═══ EXTRACT TO READ

While we await for MLB Advanced Media to provide us with the best quantitative data we have ever seen on fielding, we will rely on what scouts see to decide who makes the most difficult plays.


It has been only a week since the geeks of the baseball universe started salivating over the announcement by MLB Advanced Media that new very detailed data is on the horizon. Fielding statistics have improved over time, but true saber-slanted metrics on fielding are still in the shadows. New cameras by MLBAM will finally shine proper light on fielding performance by measuring everything from the speed at which a fielder accelerates to the distance he travels to make a catch.

While we wait for new and improved data, we can celebrate an old-school set of data introduced on FanGraphs earlier this week. Yes, saberfolks, this is subjective data from scouts using their natural senses to evaluate players. The horror! But we aren't completely close-minded here at Beyond the Box Score. In fact, quite the opposite. Too often baseball analysts get slotted into categories of either old-school or sabers. The best analysts understand how to be both (I suppose I just inflated my perception of myself).

══════

* THINGS TO DO:
A. Name every organization or website that the extract on fielding data mentions.
B. Pick up the piece on fielding data and scouting after its last sentence and keep writing.
The entries have no part in this.

═══ DATASET EXCERPTS

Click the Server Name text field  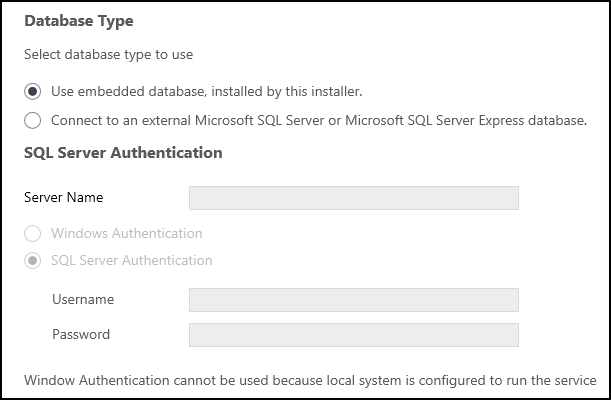click(354, 198)
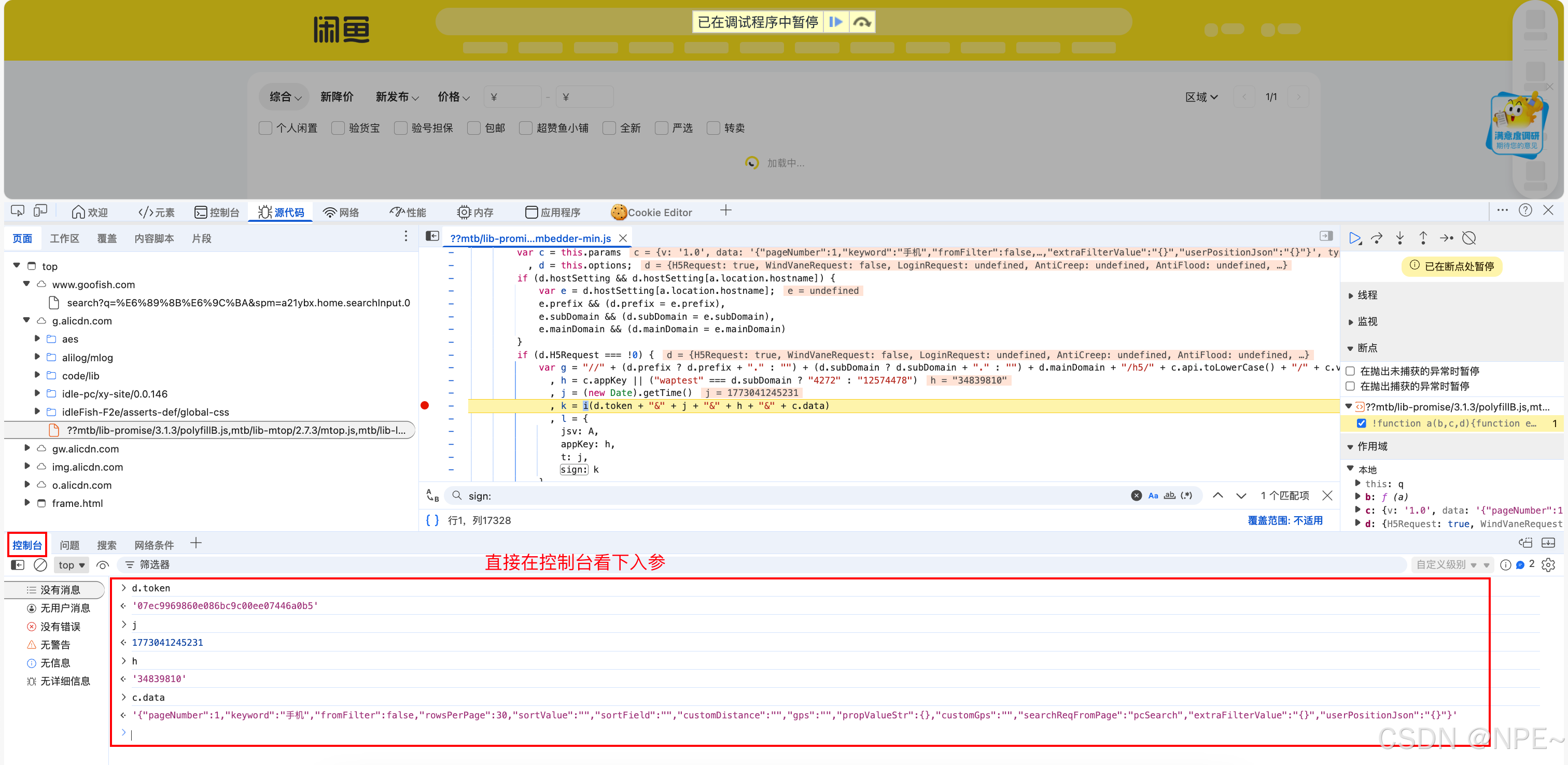The width and height of the screenshot is (1568, 765).
Task: Uncheck the !function a(b,c,d) breakpoint checkbox
Action: point(1362,423)
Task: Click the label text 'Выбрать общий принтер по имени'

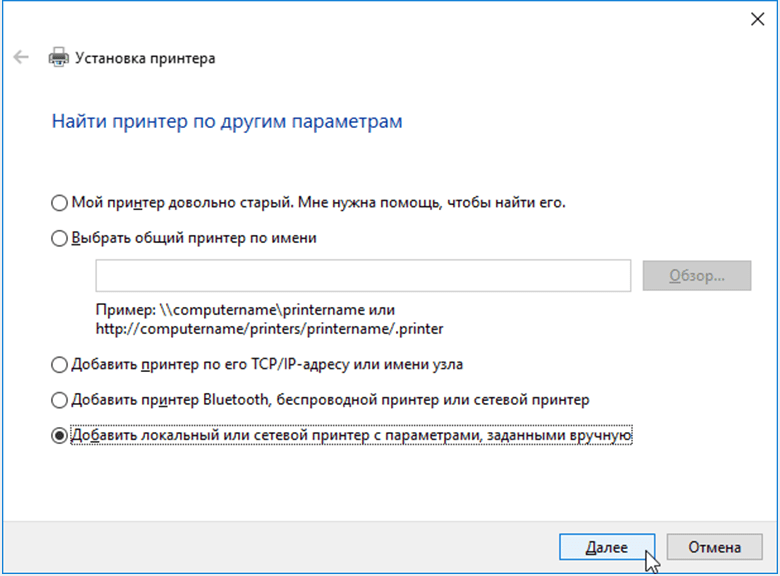Action: 194,238
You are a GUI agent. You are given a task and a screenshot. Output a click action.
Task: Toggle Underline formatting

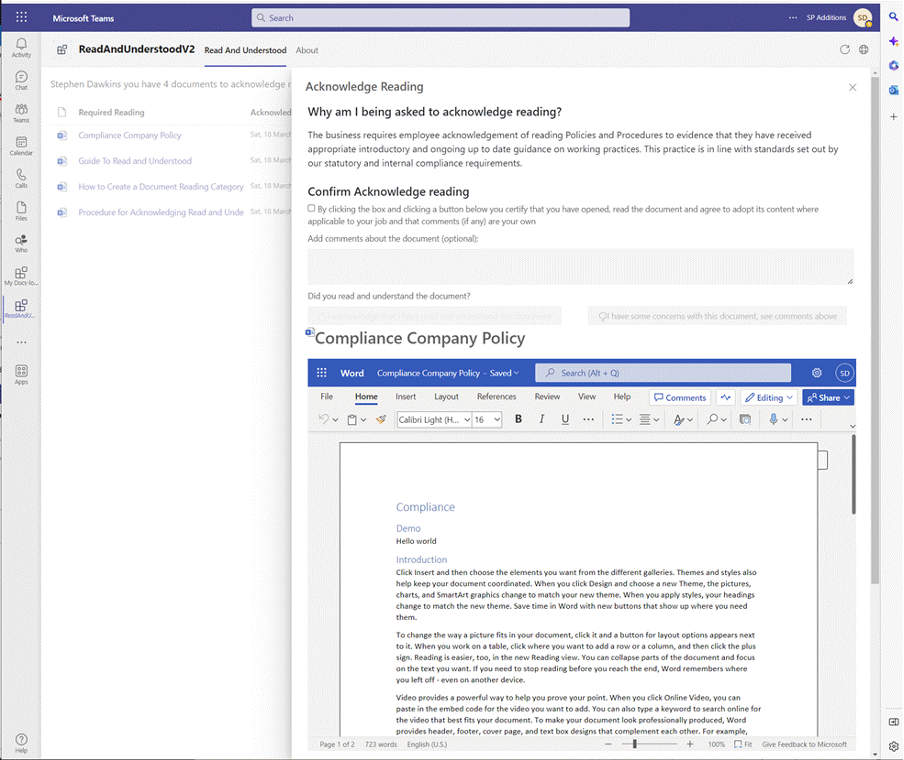point(564,419)
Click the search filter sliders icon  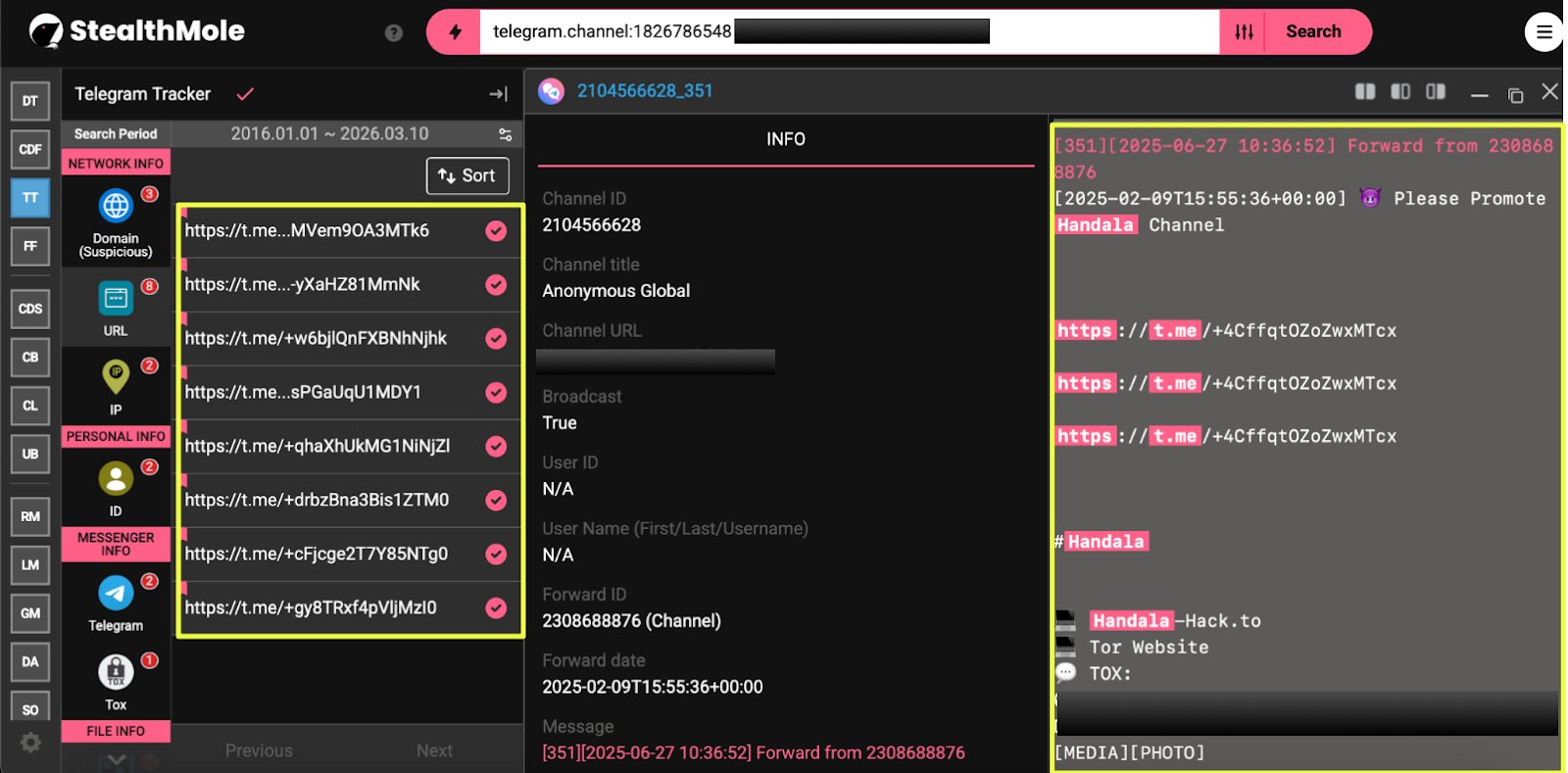[x=1244, y=32]
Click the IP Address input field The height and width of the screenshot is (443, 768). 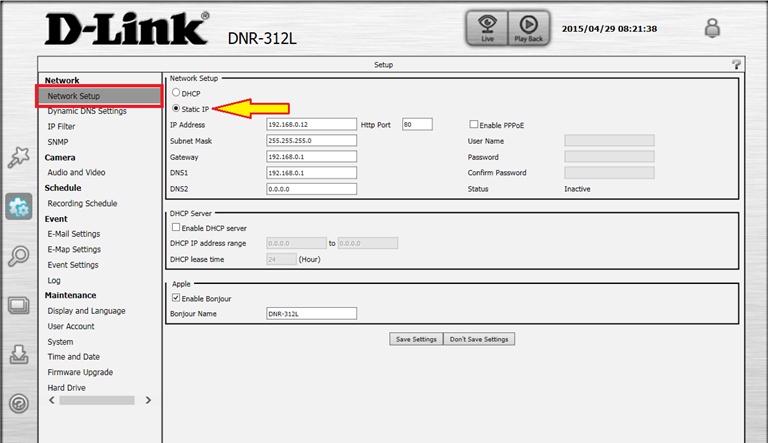[311, 125]
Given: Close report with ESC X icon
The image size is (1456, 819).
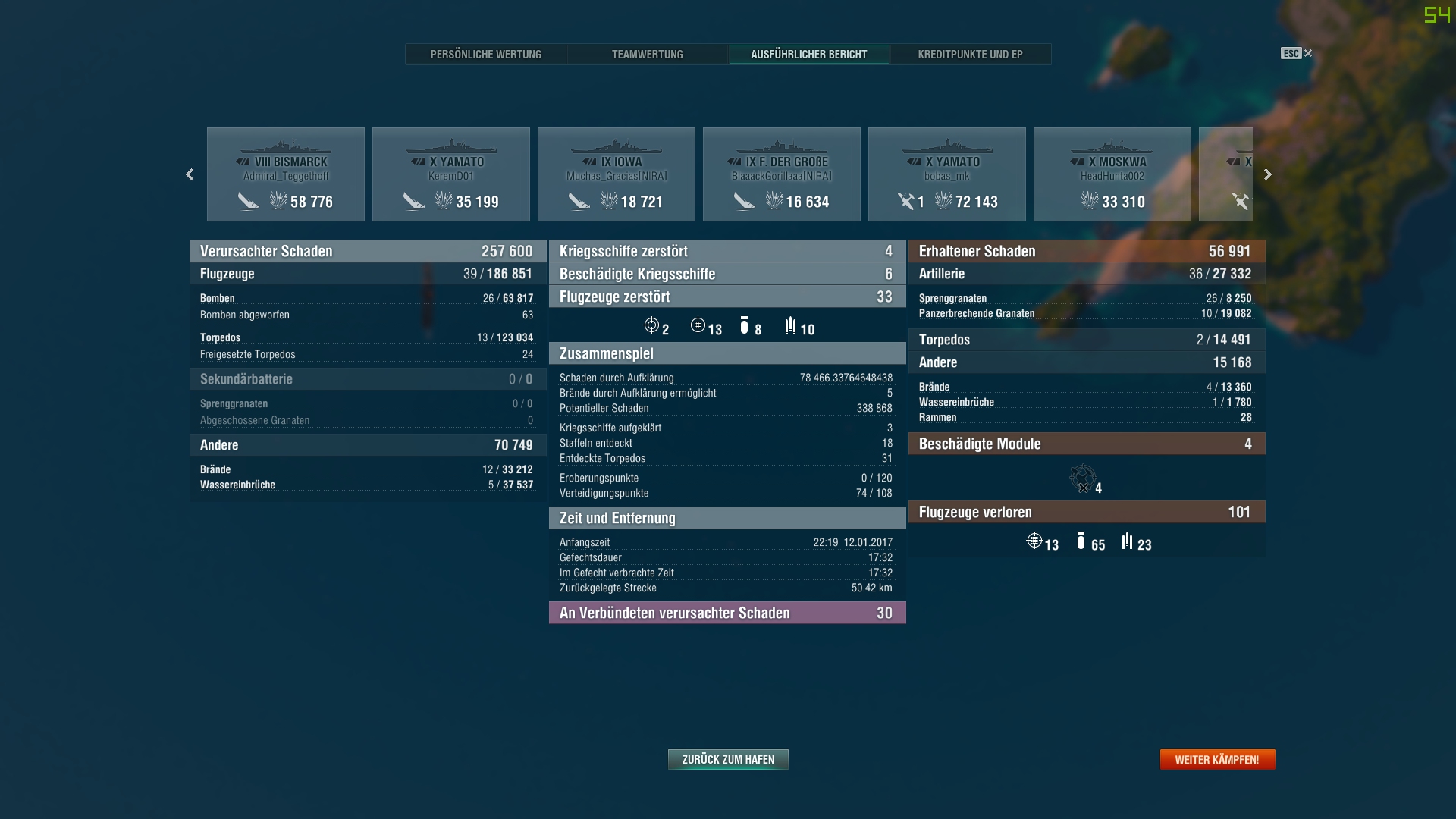Looking at the screenshot, I should 1307,53.
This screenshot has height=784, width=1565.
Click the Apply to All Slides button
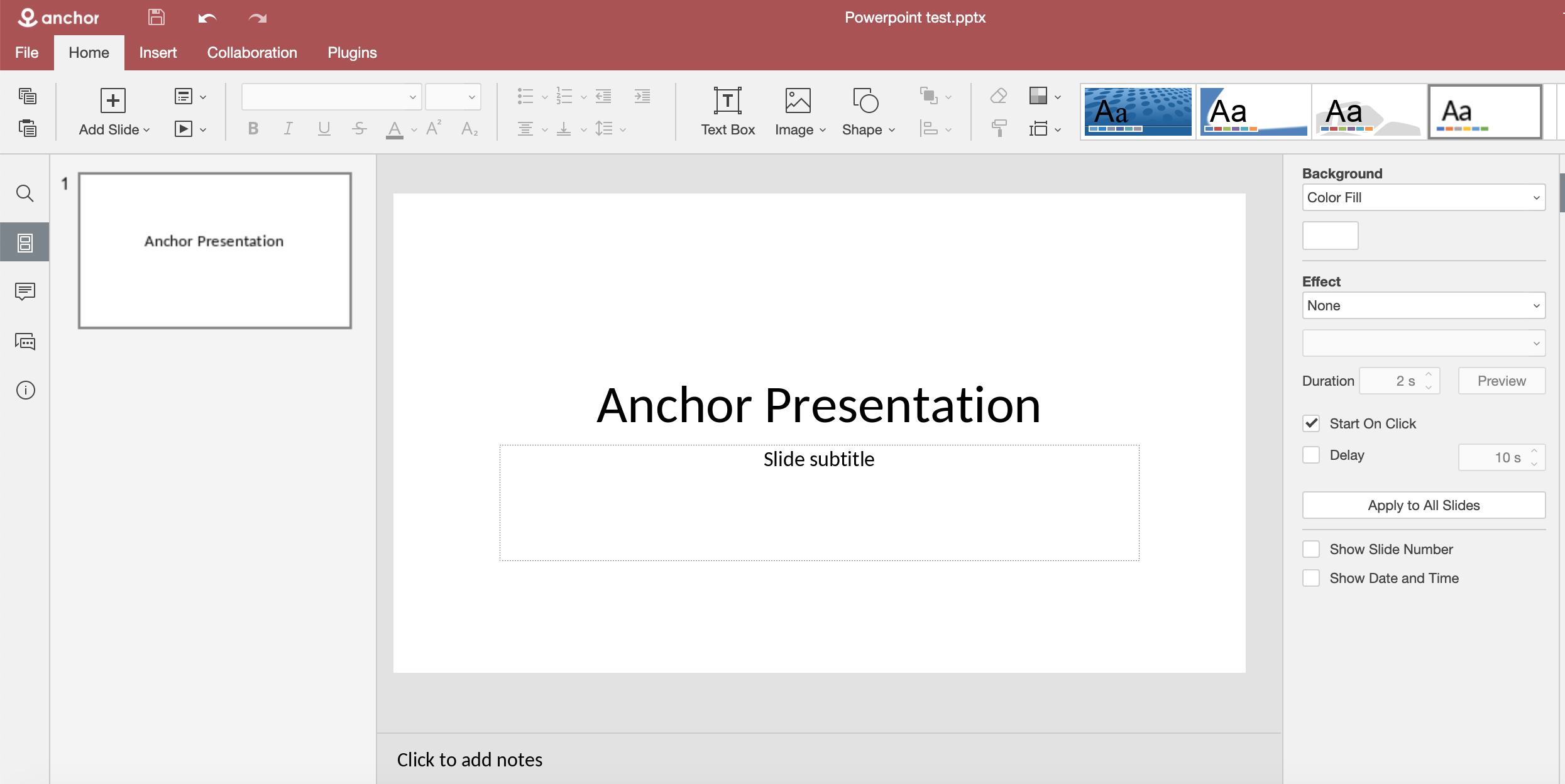point(1423,505)
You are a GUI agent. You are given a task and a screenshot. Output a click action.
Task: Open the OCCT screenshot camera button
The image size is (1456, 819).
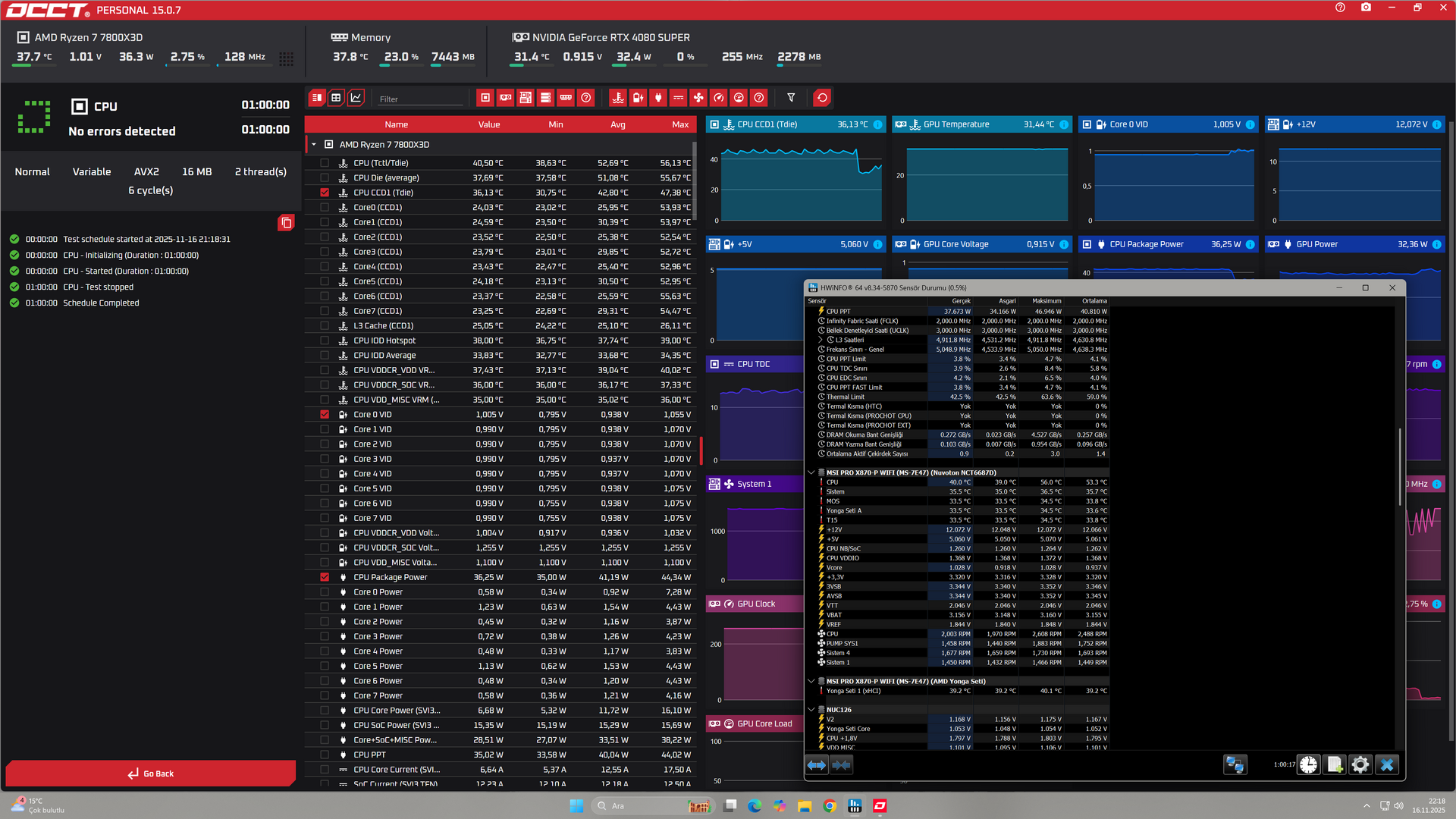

══════

* SOLVED PROBLEMS:
A. MLB Advanced Media (MLBAM), FanGraphs, Beyond the Box Score

B.
Inside Edge is a company that tracks every pitch of every MLB game, with scouts measuring the difficulty of each ball in play. While the Inside Edge data is purely subjective, it is still a useful glimpse into how scouts view the defensive play of different players. What will be interesting in the future is comparing the subjective data that we have from scouts to the data provided from MLBAM. Will we one day be evaluating the effectiveness of scouts? Do their eyes see the truth?

Inside Edge fielding data is categorized into how easy or difficult it is for a particular fielder to successfully make a given play. If a shortstop has to cross over second base to make a diving stop and then throw out a speedy runner, that play would be categorized as much more difficult than a routine ground ball hit by a slow-footed baserunner. Each level of difficulty is slotted into the following bins:

Difficulty Scale
Impossible 0%
Remote 1-10%
Unlikely 10-40%
About Even 40-60%
Likely 60-90%
Almost Certain / Certain 90-100%

As expected, impossible plays are, well, impossible, so while there may be opportunities to make the impossible happen, no fielder is actually capable of making those plays, and thus the scale starts at 0%. The next level of difficulty would be remote plays, and then the scale continues to the routine, almost certain plays.

It would be easy to pull the Inside Edge data from the FanGraphs leaderboard and analyze which players made the most difficult plays - as well as which couldn't make the easiest ones - but some context is needed. How does a player's position impact the type of plays that they see? As the chart below illustrates, some positions, like pitcher and particularly, catcher, face less routine plays than other positions. Over 50% of a catcher's fielding opportunities are considered remote or unlikely due to the fact that most of their fielding opportunities include throwing out a baserunner which is inherently a difficult task.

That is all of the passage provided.